• **PROBLEM TO SOLVE**: Starting at the line with "1185x1008 pixels.", retype each line exactly up to and including the final line of the records below.

*** SUPPLIED MATERIAL ***

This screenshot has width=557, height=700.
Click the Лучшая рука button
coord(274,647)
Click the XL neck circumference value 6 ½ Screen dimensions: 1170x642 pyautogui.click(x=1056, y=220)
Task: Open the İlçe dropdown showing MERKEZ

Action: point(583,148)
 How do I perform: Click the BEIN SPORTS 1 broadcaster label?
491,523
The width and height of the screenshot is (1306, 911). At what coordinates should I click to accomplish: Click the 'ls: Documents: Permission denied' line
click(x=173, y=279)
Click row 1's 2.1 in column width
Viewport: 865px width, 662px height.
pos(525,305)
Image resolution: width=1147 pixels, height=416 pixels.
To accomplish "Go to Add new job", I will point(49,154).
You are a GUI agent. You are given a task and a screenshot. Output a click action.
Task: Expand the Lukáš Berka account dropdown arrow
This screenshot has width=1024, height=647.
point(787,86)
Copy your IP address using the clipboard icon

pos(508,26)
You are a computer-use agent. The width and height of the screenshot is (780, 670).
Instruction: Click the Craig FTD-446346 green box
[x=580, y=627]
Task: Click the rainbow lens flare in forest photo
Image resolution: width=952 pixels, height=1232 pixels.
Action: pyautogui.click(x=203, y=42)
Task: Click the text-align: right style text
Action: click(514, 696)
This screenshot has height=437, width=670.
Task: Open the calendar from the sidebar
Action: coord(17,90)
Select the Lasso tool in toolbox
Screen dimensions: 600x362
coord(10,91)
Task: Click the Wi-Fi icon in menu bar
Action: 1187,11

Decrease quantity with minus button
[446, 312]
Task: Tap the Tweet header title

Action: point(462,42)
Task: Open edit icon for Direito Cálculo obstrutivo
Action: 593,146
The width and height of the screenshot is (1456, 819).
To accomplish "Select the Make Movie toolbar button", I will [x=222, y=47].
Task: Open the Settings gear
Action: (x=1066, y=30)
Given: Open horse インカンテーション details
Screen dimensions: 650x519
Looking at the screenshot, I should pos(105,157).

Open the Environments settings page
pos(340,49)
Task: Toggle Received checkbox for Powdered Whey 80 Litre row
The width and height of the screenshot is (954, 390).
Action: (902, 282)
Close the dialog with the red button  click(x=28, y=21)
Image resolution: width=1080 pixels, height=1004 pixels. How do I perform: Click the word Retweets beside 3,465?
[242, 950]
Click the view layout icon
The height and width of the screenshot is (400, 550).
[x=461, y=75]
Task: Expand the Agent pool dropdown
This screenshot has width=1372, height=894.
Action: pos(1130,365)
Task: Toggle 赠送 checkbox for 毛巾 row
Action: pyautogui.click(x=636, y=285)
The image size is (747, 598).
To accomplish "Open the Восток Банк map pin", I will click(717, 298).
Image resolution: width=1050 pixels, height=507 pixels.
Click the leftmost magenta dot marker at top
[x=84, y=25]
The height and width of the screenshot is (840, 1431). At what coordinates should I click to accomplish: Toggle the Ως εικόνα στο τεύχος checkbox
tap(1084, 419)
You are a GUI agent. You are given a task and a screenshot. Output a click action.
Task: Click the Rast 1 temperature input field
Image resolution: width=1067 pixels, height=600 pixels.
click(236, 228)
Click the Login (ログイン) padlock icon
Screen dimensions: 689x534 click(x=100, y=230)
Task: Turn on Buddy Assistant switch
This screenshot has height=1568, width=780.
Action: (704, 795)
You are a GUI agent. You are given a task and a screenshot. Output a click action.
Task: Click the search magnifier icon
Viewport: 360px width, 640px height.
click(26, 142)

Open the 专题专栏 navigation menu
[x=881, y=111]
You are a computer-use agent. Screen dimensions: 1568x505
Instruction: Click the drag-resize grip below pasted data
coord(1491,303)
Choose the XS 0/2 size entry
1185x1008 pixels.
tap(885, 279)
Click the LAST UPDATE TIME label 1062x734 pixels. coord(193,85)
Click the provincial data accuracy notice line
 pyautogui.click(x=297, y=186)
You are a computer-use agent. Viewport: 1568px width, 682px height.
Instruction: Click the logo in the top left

***

• **YOUR RESPONSE**:
1185x1008 pixels.
tap(885, 279)
Click the LAST UPDATE TIME label 1062x734 pixels. coord(193,85)
Click the provincial data accuracy notice line
 pyautogui.click(x=297, y=186)
You are a computer-use agent. Viewport: 1568px width, 682px height.
Instruction: Click the logo in the top left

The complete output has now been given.